Sharing Real Wealth

You know the story. Here’s the first version I heard:

Once a financial whiz kid, walking down a beach in Cyprus, came across a grizzled and tattered old man fishing from a big rock. Without provocation, the suit began urging the fisherman to buy a boat, hire employees, build his business.

After each well-turned suggestion the old man replied with an amused smile and a simple question: “What will that get me?”

“Just think!” exclaimed the professional. “When your company gets big enough you can retire and do anything you want!”

That’s when (drum roll, please) the fisherman looked around and asked the young man, “And just what do you think I’m doing here?”

The old man had decided to bypass all the toil and trouble that burdens the typical money-hungry worker or executive.

A more clever professional would take a few minutes to discover what the old man still needed, now that he was able to live like a wealthy man by doing only what he enjoyed and appreciated.

And this story would be very different if the visitor had been my friend and internet marketing consultant, Jarom Adair, instead.
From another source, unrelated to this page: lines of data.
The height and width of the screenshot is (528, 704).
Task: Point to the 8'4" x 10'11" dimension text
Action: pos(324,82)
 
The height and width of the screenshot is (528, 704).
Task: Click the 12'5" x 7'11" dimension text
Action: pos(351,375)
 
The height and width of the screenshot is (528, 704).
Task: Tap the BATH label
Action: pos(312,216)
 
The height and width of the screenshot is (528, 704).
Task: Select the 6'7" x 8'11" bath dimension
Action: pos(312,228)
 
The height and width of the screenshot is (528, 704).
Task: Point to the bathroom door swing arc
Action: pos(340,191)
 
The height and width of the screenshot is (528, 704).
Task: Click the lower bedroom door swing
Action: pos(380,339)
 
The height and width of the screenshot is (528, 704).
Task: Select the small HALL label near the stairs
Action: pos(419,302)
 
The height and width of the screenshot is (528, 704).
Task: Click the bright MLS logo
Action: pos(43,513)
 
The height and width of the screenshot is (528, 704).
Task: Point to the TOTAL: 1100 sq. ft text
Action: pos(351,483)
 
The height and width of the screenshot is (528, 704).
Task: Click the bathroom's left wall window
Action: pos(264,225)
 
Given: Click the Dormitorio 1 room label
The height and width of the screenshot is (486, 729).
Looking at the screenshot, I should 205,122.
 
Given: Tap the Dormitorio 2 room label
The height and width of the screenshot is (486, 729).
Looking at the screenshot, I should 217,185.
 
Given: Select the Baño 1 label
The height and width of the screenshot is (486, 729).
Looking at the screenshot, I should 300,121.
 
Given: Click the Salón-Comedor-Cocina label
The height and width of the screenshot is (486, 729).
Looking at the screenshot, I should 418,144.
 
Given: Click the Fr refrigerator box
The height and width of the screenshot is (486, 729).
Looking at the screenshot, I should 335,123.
Jarom would have certainly wandered up, then keeping one eye on his wife and kids playing nearby (since he probably never travels without them), would have begun listening to the old man’s story. So he could get to know the fisherman, and see if there was anything he needed help with.

Nothing pressing at the moment? Then Jarom would respectfully wish the old man a good day and return to his family. Leaving the old man scratching his head and wondering how he could get Jarom to sit and chat a little more. Because as the saying goes, “It gets lonely at the top.”

It’s very important to discover what makes people tick before we begin pressing our values and beliefs on them. Once we become good at that discovery process, we can help that person become “wealthy” by offering many options and choices.

Our challenge is to use our own self-awareness to help illuminate and warm the lives of everyone we come into contact with.  That’s worth working on.